[PROVIDED MATERIAL]

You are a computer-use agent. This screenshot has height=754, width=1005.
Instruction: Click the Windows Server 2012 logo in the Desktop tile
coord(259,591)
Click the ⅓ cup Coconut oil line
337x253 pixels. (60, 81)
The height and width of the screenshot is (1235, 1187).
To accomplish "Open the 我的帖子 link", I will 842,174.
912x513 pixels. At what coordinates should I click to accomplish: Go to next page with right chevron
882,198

[/PROVIDED MATERIAL]

▸ **EXERCISE**
Copy out every line of the data that includes the word "screenshot".

▸ **EXERCISE OUTPUT**
You are a computer-use agent. This screenshot has height=754, width=1005.
The height and width of the screenshot is (1235, 1187).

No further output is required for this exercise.